Todavia, com a finalidade de evitarmos qualquer atitude fraudulenta por parte do empregador, foram desenvolvidos mecanismos de proteção ao empregado como o instituto da sucessão trabalhista, o qual determina que o contrato de trabalho permaneça firmado com a empresa independente de seu novo proprietário nos termos do art.448 da CLT.

Isto porque o risco da atividade empresarial desenvolvida será exclusivamente do empregador, não podendo o empregado ter afetado os direitos inerentes a seu contrato de trabalho em decorrência de queda nas vendas, retração dos negócios ou insolvência da empresa.

A empresa como organização econômica produtiva, torna irrelevante para sua caracterização como empregador o objeto de sua exploração, pois desde que assalarie e gerencie a prestação de serviços será considerada como empregador.

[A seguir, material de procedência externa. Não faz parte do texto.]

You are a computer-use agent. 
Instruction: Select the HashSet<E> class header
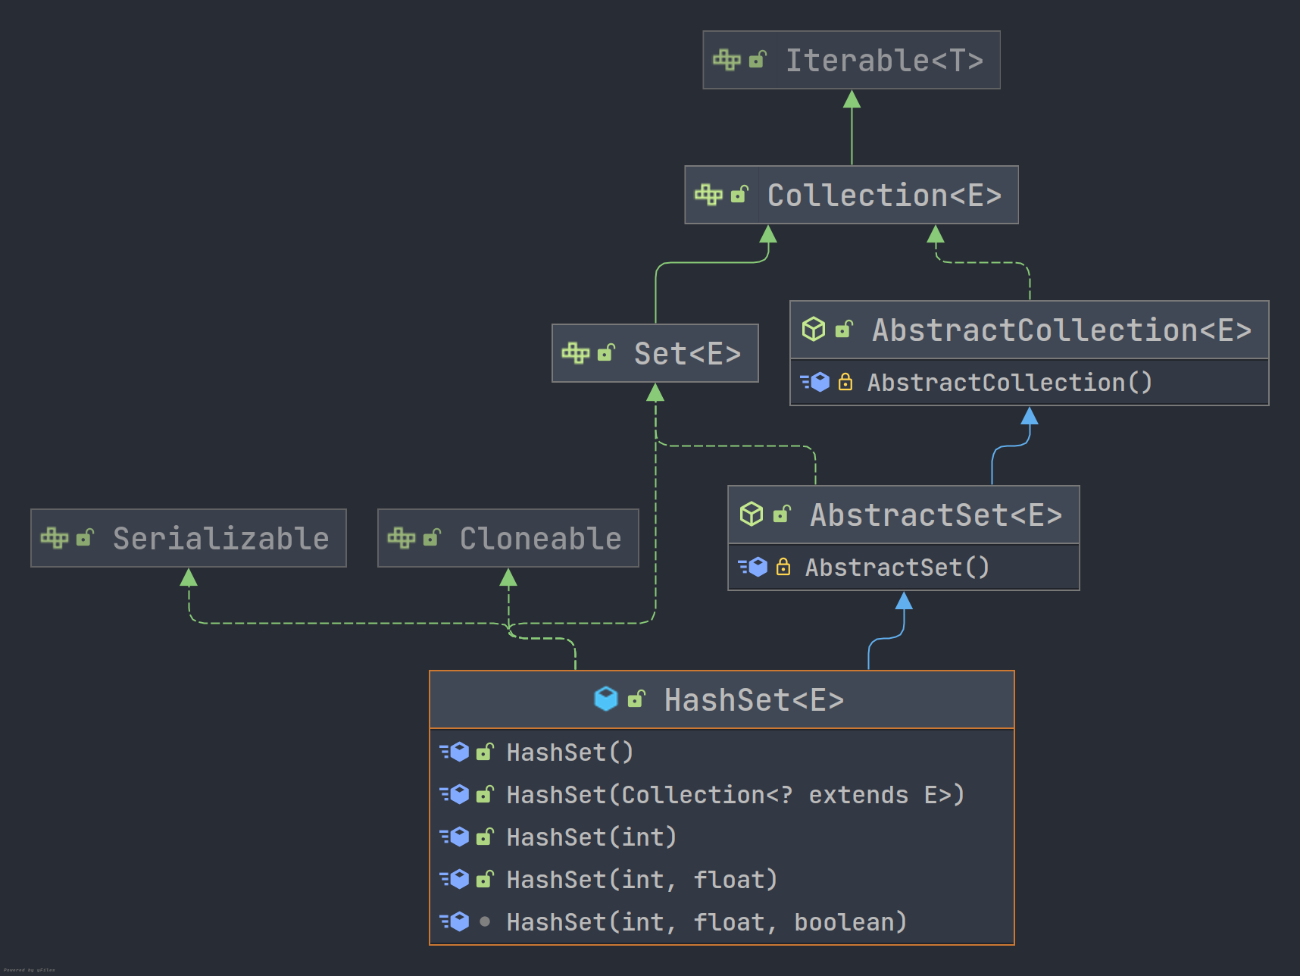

Igualmente neste seguimento, o conceito de “empresa” segundo (4) Volia Bonfim: “Trata-se de atividade, isto é do conjunto de atos destinados a uma finalidade comum, organizando fatores da produção, para produzir ou fazer circular bens ou serviços” (…)

Em que pese o entendimento acima exposto tratar-se de corrente majoritária, existem duas outras correntes que explicam o conceito de “empresa”, senão vejamos:

Para os doutrinadores Alice Monteiro Barros (2) e Valentin Carrion (3) o legislador cometeu uma gafe ao fazer constar a palavra “empresa” na normativa, vez que compreendem que há desenvolvimento de atividade organizada, no entanto por esse motivo não pode ser portadora de direitos, pois não teria personalidade jurídica. Afirmam categoricamente que o legislador possuía o objetivo de citar pessoa física ou jurídica como empregador e não “empresa”.

Por outro lado temos a corrente institucionalista defendida por Dorval Lacerda e Rego Monteiro, a qual consiste na prevalência dos interesses exclusivos da instituição aos interesses e direitos individuais dos ingressantes nela.

Outra questão colocada pelo legislador seria o empregador por equiparação. Estes são as entidades beneficentes, os profissionais liberais, as associações recreativas e outras que não busquem o lucro no desenrolar de sua atividade, porém para que façam a maquina funcionar precisam de mão de obra contratada, e tal força de trabalho deve ser assalariada pela prestação de seu serviço.

Neste sentido, mesmo que no caso os sujeitos não se enquadrem no conceito de “empresa” também são portadores de direitos e deveres.

Dessa maneira, faz-se desmistificada a ideia de que quem emprega é o empresário ou que somente a empresa que pode ocupar a posição de empregador.

(1) Sussekind, Arnaldo. A consolidação das leis do trabalho histórica. Organizada por Aloysio Santos, 1993, Pag 19-20.

(2) Barros, Alice Monteiro. Curso de Direito do Trabalho. São Paulo. LTr,2005, pag. 345.

(3) Carrion, Valentin, Comentários à Consolidação das Leis do Trabalho. Saraiva, pag.25-26.

(4) Cassar. Volia Bonfim. Direito do Trabalho. Editora Metodo.Pag.420.